AABB recomputation for Skinned Meshes
Description
Right now the only way to cull a skinned/animated mesh, is to either:
- precompute an AABB for every keyframe, union the AABBs of two keyframes when interpolating and runtime update that for each
inverseBindPoseset - precompute/guess the AABB containing all animations and be conservative with culling that way
- set an obnoxiously large AABB (disable culling)
These approaches rely a lot on precomputation and break when animation blending or procedural keyframes are used.
Solution proposal
Either do the skinning in compute and accumulate the bounding box for an instance this way (requires a pause in the ILoDAndCullingSystem between drawcall prefix sum and bucket sorting scatter).

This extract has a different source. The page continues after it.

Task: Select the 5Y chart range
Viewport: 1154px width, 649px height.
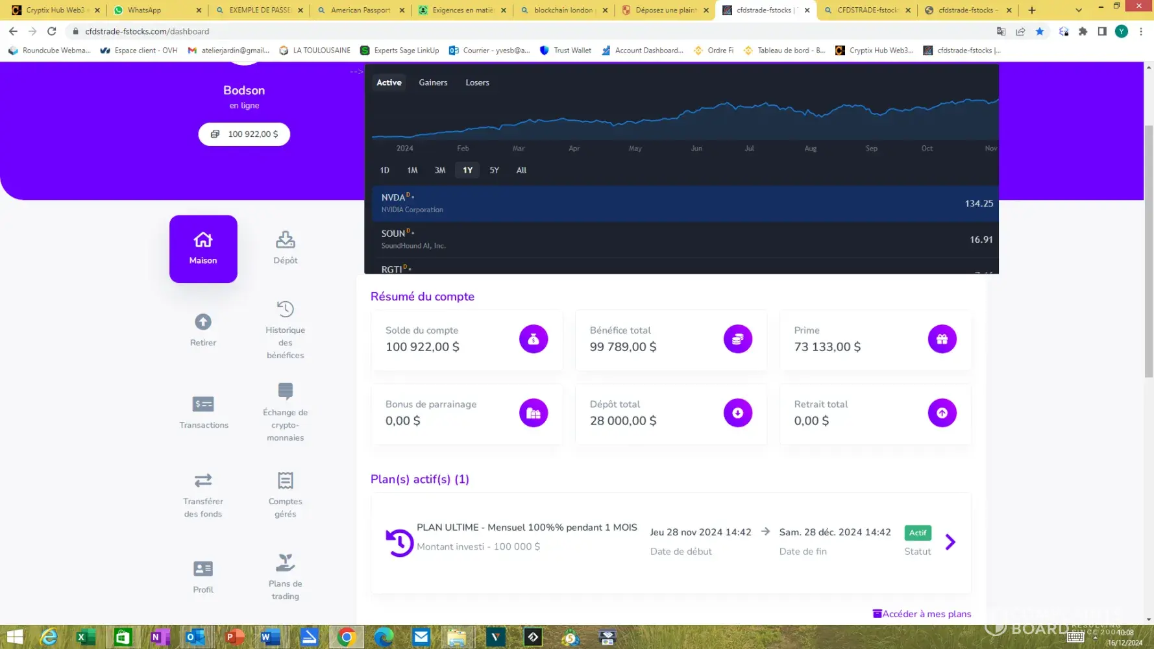Action: [x=494, y=170]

Or compute the AABB from the precomputed per-bone AABBs transformed by the bone's absolute modelspace and inversebindpose transforms. Unsure how exactly to achieve this only for visible instances, one idea is to have a per-skeletonInstance-per-inverseBindPose cache of AABBs.
Last option (maybe as an alternative to the compute skinning) would be to do atomicMin/Max in the vertex shader for the very first instance of a skeleton&inverseBindPose combo and compute the AABB "one frame behind". If we added some margin and invalidate it after a drastic keyframe change, it would probably be okay for culling.
Additional context
Probably best to implement this after #252
Need a Skin/InverseBindPose Pool to hold the inverse bind poses [Elements O(skeletonNodes x drawablePoses)]

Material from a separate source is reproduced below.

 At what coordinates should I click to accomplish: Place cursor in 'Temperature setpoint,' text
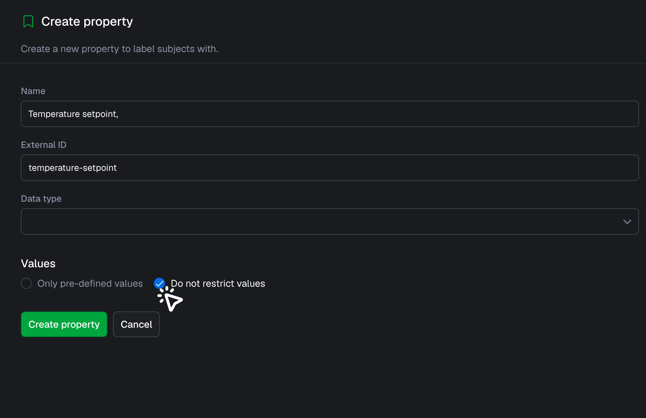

BoneTranslationTable to pair a skin with a set of nodes being the bones, and a result buffer for the global bone transforms The allocations need to be contiguous. [Elements O(skeletonInstances x drawablePoses)] BoneTranslationTableManager to run a compute dispatch to compute the bone positions
Because multiple (which we have due to material batching or index limits due to meshletting) drawables might use the same bone translation table entry, but have radically different sets of vertices, and hence per-bone AABBs.
So need another pool to hold bindpose reference AABBs per drawable and bone [Elements O(skeletonNodes x drawables)]
Then a temporary buffer of per-drawable-per-skeleton-instance modelspace AABBs is needed.
Every used (visible) BTT will be updated, during the determination of visibility its easy to make a list of unique BTT entry and drawable pairs, then use this list to compute the modelspace AABBs.
Once armed with this list, its possible to have 1 invocation either to process all the bones of an entry and accumulate trivially, or prefix sum and workload balance for 1 invocation to process 1 bone but with the overhead of atomically accumulating the modelspace AABB (the destination addresses of which need to be cleared to an appropriate value). To properly evaluate our options we need a non trivial scene with skeletons of different armature bone counts;
Then we'd need to go back to finish our occlusion culling of drawables before we prefix sum the drawcalls.
Before:
...
DrawcallCull
DrawcallPrefixSum
...
After Balanced:
...
DrawcallCull
DrawableSkeletonInstancePrefixSum_and_TranslationTableSkeletonInstanceDedup
IndirectTranslationTableTransformUpdate
DrawableSkeletonInstanceAABBUpdate
DrawcallRecull
DrawcallPrefixSum
...
After Non-Atomic:
...
DrawcallCull
IndirectTranslationTableTransformUpdate
DrawableSkeletonInstanceAABBUpdate
DrawcallRecull
DrawcallPrefixSum
...